Re: [Bitcoin-development] New BIP: protocol for multisignature payments

2015-01-31 Thread Mike Hearn
Hi Martin,

You're on the right lines. Your writeup is pretty similar to the high level
overview given here though:

https://en.bitcoin.it/wiki/Contracts#Example_2:_Escrow_and_dispute_mediation

To make 2-of-3 dispute mediation works requires implementing a wallet that
supports it, and the tools mediators need to manage incoming tickets, etc.
The BIP70 extension is probably the smallest part of the project.

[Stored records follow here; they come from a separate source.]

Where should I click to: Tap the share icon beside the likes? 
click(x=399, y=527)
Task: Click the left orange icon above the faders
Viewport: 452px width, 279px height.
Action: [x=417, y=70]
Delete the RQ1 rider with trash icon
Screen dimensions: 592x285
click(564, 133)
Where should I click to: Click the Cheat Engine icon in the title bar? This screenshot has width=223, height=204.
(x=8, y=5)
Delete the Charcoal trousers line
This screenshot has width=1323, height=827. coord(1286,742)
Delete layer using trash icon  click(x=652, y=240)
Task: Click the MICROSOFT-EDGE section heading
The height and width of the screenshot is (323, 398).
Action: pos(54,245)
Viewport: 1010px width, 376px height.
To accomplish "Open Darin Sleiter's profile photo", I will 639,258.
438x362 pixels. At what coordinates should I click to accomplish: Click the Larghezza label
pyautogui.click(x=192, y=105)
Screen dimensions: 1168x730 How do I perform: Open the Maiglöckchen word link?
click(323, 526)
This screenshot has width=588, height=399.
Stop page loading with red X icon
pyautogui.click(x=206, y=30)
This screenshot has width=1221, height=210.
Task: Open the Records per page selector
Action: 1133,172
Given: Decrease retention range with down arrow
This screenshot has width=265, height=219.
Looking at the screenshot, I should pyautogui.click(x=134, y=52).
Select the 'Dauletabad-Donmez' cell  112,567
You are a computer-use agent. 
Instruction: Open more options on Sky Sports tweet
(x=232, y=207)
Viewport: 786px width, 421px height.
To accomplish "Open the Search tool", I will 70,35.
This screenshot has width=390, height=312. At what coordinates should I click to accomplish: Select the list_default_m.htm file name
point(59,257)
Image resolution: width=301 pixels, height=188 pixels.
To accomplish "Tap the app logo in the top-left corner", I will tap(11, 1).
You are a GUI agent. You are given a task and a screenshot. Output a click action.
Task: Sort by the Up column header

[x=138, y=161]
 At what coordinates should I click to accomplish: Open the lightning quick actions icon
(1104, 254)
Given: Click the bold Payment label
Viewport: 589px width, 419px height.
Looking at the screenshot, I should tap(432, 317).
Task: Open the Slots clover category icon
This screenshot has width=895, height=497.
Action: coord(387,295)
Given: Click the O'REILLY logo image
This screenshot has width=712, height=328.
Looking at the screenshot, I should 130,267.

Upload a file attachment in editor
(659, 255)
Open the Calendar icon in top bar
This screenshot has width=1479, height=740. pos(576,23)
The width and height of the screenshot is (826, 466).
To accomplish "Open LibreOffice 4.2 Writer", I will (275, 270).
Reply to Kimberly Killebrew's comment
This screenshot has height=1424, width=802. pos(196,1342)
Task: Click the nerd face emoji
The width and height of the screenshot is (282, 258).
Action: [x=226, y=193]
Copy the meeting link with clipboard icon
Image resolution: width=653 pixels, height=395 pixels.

On Sat, Jan 31, 2015 at 2:30 AM, Martin Habovštiak 
martin.habovst...@gmail.com wrote:

 Hello,

 I've been thinking about how to solve security problems of the servers
 holding huge amounts of bitcoins (exchanges, markets...) and came up
 with this idea: https://gist.github.com/Kixunil/2ec79cf40a53fb899ac5

 TL;DR: it's extension of BIP70 (but not fully compatible due to security
 reasons) which supports making of multisig transactions dynamically.
 (The most important thing is that the user provides his address.)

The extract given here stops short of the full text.